Do you think he's scared? Coz he loves resting in different places all the time - he likes running up and down the stairs, climbing curtains, going into the loft then sleeping on the living room sofa at night then transferring himself to my stomach in my bedroom, then on top of my brothers laptop! He's suddenly taken to enjoying lunch at the top of my bookshelf no clue why.. He seems like he enjoys the new hustle bustle!

And I will definitely be keeping him in now!


----------



## Cloudygirl (Jan 9, 2011)

fxyzxxyz said:


> Wow! Thats a very long time - what did you do during that time to bond with them?


first few weeks mine were incredibly shy. So they would hide constantly - to start with they were just in one room upstairs. I would spend time with them at night just sat near them - so I'd sit where they were and read.

Then after a couple of weeks I moved them downstairs into a couple of rooms so they'd see much more of me. They were still v shy though. I started coaxing them out with toys. They are both really playful and can't resist a ball and anything on a string.
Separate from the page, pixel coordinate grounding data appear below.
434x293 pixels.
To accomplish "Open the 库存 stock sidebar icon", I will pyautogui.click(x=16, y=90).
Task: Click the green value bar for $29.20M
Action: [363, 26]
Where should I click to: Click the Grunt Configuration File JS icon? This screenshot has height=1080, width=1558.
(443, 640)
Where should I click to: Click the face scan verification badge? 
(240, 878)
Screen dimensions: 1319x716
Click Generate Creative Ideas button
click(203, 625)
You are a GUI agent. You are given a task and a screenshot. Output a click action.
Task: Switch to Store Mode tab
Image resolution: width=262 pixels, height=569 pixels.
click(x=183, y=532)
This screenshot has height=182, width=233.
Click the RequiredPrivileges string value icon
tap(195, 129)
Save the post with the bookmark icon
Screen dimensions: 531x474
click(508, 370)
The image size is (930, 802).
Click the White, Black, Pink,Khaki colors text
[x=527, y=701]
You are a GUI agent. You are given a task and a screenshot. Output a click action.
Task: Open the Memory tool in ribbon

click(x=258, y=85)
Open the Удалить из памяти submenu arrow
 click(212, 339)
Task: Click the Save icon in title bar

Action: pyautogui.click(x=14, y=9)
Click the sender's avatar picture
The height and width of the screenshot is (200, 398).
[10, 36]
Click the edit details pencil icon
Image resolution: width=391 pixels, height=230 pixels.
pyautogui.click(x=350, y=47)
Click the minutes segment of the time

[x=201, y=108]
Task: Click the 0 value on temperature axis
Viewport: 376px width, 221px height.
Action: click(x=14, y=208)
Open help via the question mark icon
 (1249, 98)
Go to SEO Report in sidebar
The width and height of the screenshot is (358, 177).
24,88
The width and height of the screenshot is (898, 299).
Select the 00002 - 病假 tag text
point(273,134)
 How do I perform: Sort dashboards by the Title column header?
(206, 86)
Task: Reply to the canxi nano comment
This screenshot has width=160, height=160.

If you want to be your cats best friend mines favourite toys are

Great deals on cat toys at zooplus: Cat Dangler Pole Bird with Genuine Feathers
Trixie Leather Waggler Cat Toy at zooplus
Cat Dangler Pole Feather Boa: Great Deals on Cat Toys at zooplus - I also had one a bit like this but stronger and it was from poundland and that was their absolute favourite but they've killed it now.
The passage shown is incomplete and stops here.